Das Thema der angeblichen Heimatreisen von Flüchtlingen aus Eritrea beschäftigt die Politik seit geraumer Zeit. Mehrere Medien hatten in den letzten Monaten berichtet, dass Flüchtlinge aus Eritrea regelmässig in ihr Heimatland zurückkehrten, um dort Ferien zu machen oder Verwandte zu besuchen. Diese Berichte wurden von den Rechtsparteien umgehend aufgegriffen. Man sprach von einem Skandal und einem Missbrauch des Asylrechts.
Doch wie viele Heimatreisen gibt es wirklich? Und welche Flüchtlinge kehren in ein Land zurück, dem die UNO-Untersuchungskommission «Verbrechen gegen die Menschlichkeit» vorwirft?
Umfassende Zahlen gibt es nicht, denn anerkannte Flüchtlinge benötigen keine Bewilligung für eine Ausreise aus der Schweiz. Mit einer Reise nach Eritrea riskieren die anerkannten Asylbewerber allerdings, ihren Flüchtlingsstatus zu verlieren, weil sie gegen geltendes Recht verstossen.
Gemäss den Zahlen des Staatssekretariats für Migration (SEM), die der Bundesrat am 13. Juni veröffentlicht hat, wurde seit Anfang 2015 sieben Eritreern nach einer nicht genehmigten Reise ins Heimatland das Asylrecht und der Flüchtlingsstatus aberkannt.

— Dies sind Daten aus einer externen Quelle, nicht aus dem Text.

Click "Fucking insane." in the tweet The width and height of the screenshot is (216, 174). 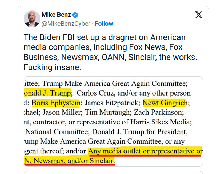[x=52, y=67]
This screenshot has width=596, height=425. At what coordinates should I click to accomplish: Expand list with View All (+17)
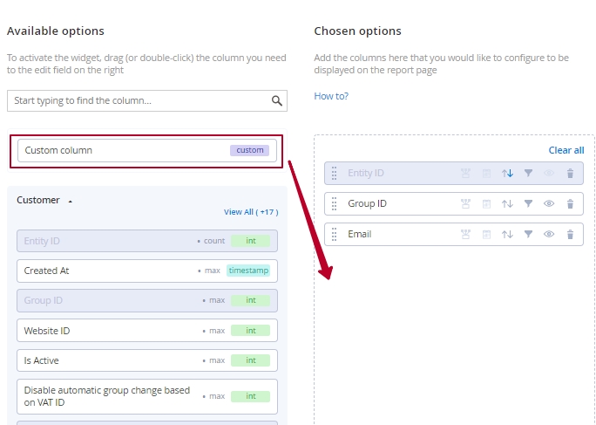pos(251,212)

Zwischen 2010 und 2015 wurden gemäss Angaben des Staatssekretariats für Migration (SEM) insgesamt 591 Personen der Flüchtlingsstatus entzogen, weil sie sich unter den Schutz ihres Heimatstaates gestellt haben. Davon waren 13 Eritreer. Man könne aber nicht definitiv sagen, dass diese 591 Personen alle in den Heimatstaat zurückgereist seien. Es reiche unter Umständen auch aus, sich bei einer diplomatischen Vertretung einen heimatlichen Pass ausstellen zu lassen. Laut SEM gibt es keine genaue Statistik für Heimatreisen.

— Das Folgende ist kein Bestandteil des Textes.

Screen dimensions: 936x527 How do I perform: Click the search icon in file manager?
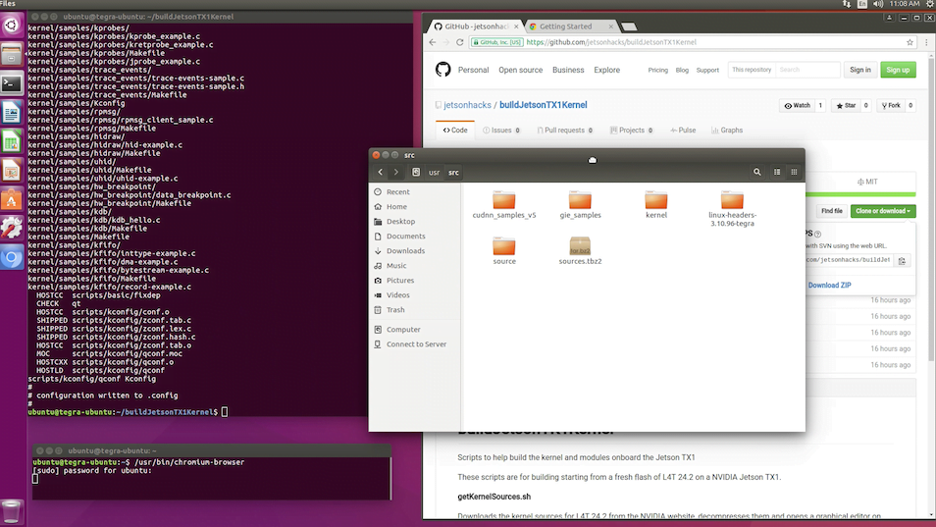[x=757, y=172]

Justizministerin Simonetta Sommaruga sagte vor dem Parlament, «dass dem SEM bislang keine gesicherten Erkenntnisse zu solchen Heimatreisen in Bezug auf die Feierlichkeiten in Eritrea vorliegen.»
Bei der grossen Mehrheit der Reisenden dürfte es sich laut Sommaruga allerdings nicht um Asylsuchende oder anerkannte Flüchtlinge handeln, sondern um Eritreer, die schon länger in der Schweiz leben und teilweise bereits eingebürgert sind.

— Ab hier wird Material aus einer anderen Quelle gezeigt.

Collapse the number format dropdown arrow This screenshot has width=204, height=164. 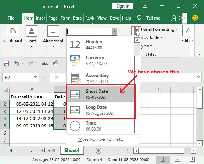[115, 31]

Diese Einschätzung wird von Veronica Almedom geteilt. Sie ist selber Eritreerin und Mitglied der eidgenössischen Migrationskommission (EMK): «Es handelt sich insbesondere um Personen, die schon vor der Unabhängigkeit Eritreas 1991 geflüchtet sind und somit nicht Opfer einer Verfolgung unter dem Regime von Isayas Afewerki waren.»
Handelt es sich um Propagandareisen?
Doch es stellen sich weitere Fragen: Wer oder was verbirgt sich hinter diesen Reisen? Veronica Almedom ist der Ansicht, dass das politische Regime von Eritrea beziehungsweise seine diplomatischen Vertretungen dahinter stecken könnten. Einzig das Konsulat in Genf ist befugt, solche Heimatreisen zu bewilligen. Dort werden Pass und Visa ausgestellt.
«Die Reisen sind ein Propaganda-Instrument der Regierung. Eritrea steht international immer stärker in der Kritik. Und daher wird alles unternommen, um zu zeigen, dass die Situation im Land gar nicht so problematisch ist wie dargestellt», meint Veronica Almedom. Das Konsulat von Eritrea in Genf antwortete auf Fragen von swissinfo.ch nicht.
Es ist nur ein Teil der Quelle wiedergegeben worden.